Data under study -
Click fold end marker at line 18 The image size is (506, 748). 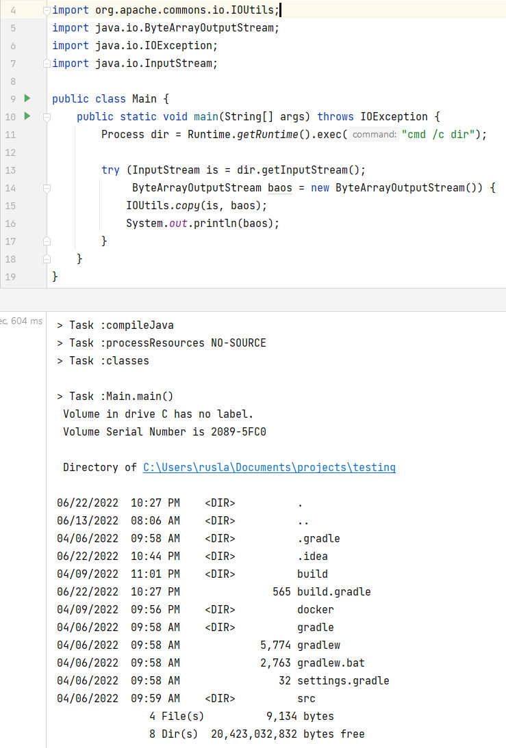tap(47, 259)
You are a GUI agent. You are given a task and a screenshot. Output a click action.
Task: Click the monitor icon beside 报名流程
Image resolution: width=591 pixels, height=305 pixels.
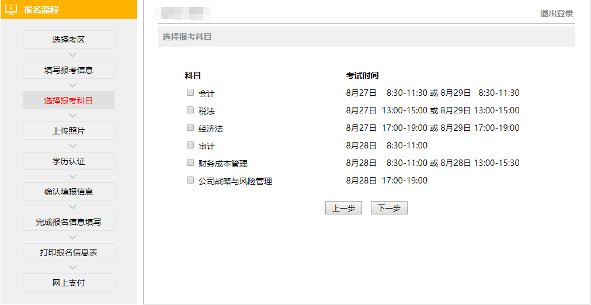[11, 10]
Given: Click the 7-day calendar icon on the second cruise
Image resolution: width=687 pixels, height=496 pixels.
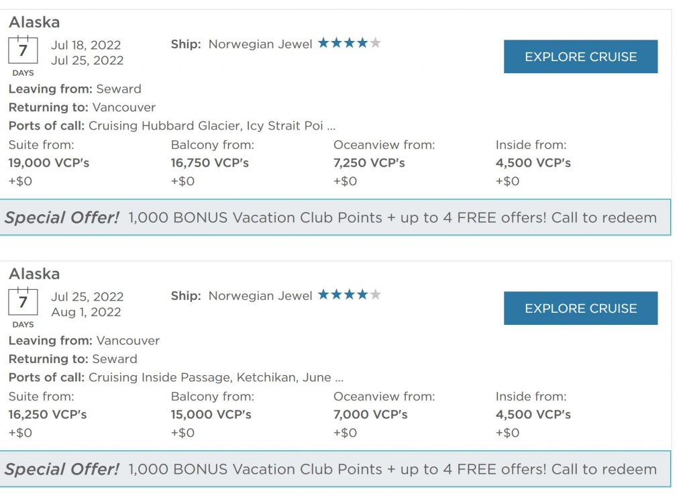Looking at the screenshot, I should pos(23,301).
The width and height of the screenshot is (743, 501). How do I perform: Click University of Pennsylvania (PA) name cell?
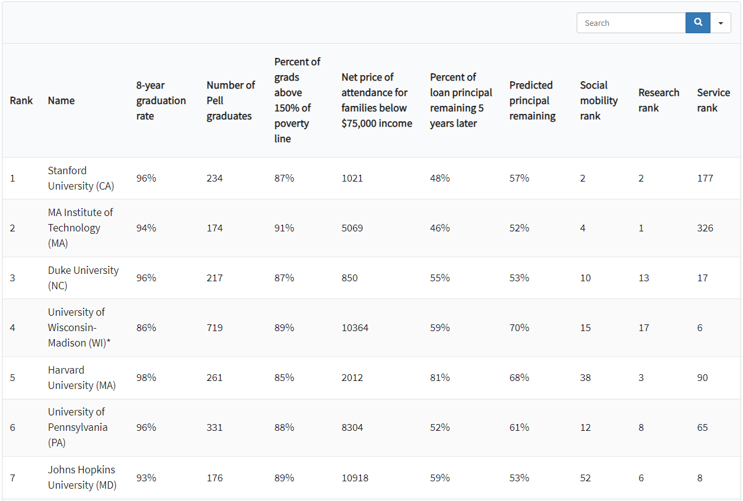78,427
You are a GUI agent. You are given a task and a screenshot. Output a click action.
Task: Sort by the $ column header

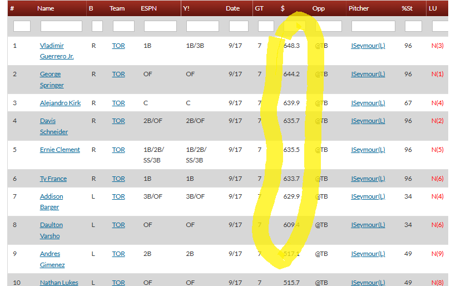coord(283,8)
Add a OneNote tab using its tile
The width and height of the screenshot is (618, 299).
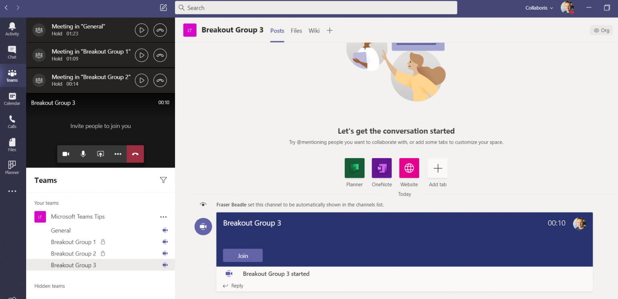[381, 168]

Exercise brief -
Reproduce precisely the lines of the listing above, from the line containing "Given: Click the" to the last line, both ends included. Pictures are to be omitted.

Answer section -
Given: Click the 7-day calendar icon on the second cruise
Image resolution: width=687 pixels, height=496 pixels.
Looking at the screenshot, I should pos(23,301).
The width and height of the screenshot is (743, 501). How do I perform: Click University of Pennsylvania (PA) name cell?
78,427
You are a GUI agent. You are given a task and a screenshot. Output a click action.
Task: Sort by the $ column header

coord(283,8)
Add a OneNote tab using its tile
The width and height of the screenshot is (618, 299).
[381, 168]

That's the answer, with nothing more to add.